**AIM OF THE EXERCISE**
Set every entry down again exactly, excluding any pictures.
=== Section Start ===
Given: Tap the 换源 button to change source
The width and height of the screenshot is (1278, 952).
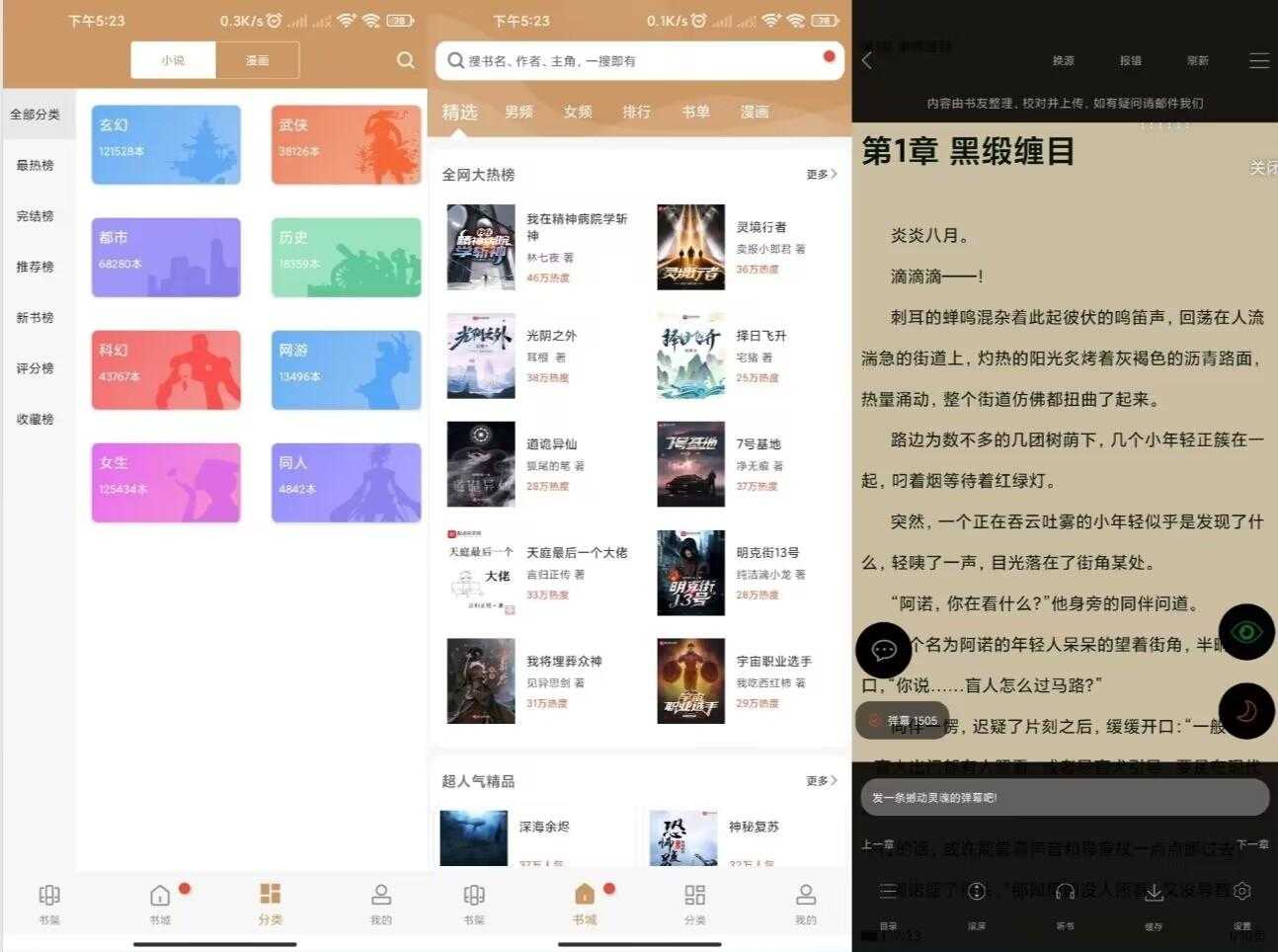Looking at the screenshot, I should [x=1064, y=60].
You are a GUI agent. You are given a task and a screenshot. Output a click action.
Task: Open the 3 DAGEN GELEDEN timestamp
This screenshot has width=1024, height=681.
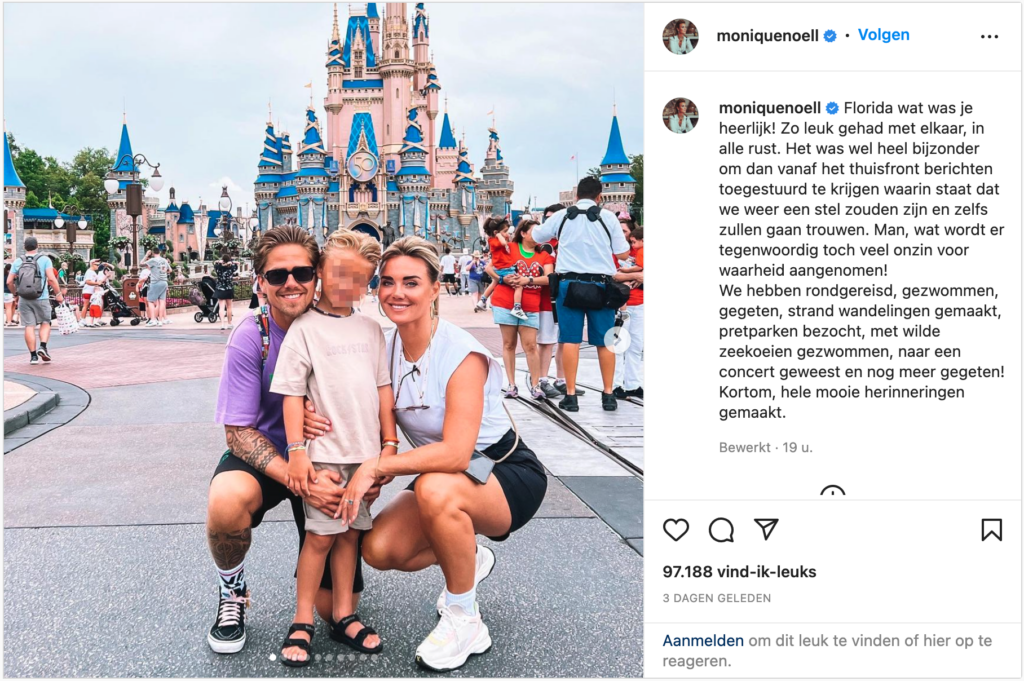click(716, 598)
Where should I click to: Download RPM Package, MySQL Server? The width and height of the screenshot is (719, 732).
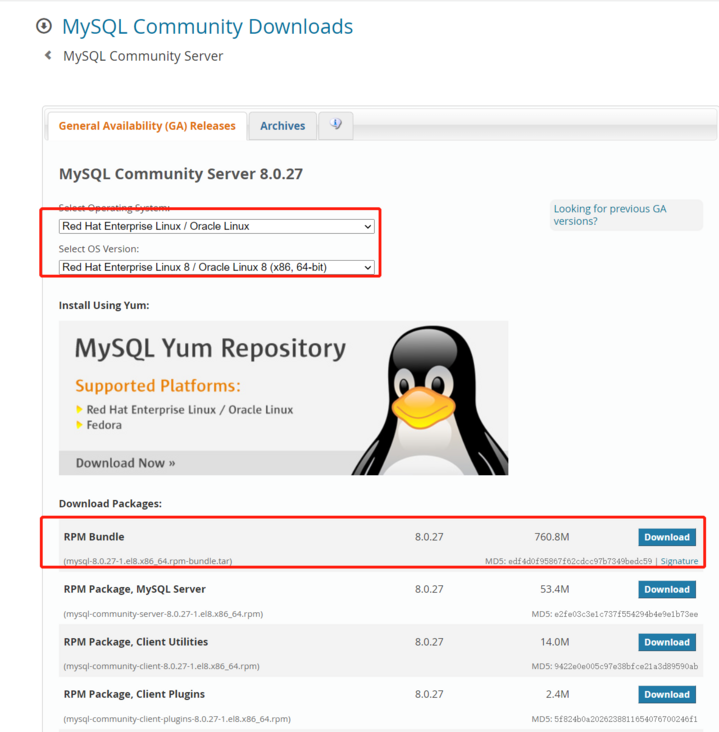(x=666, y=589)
=== Section End ===
**SOLUTION FOR THIS TASK**
Given: Tap the 换源 button to change source
The width and height of the screenshot is (1278, 952).
Looking at the screenshot, I should [x=1064, y=60].
You are a GUI agent. You are given a task and a screenshot. Output a click action.
Task: Open the 3 DAGEN GELEDEN timestamp
This screenshot has width=1024, height=681.
click(716, 598)
Where should I click to: Download RPM Package, MySQL Server? The width and height of the screenshot is (719, 732).
(x=666, y=589)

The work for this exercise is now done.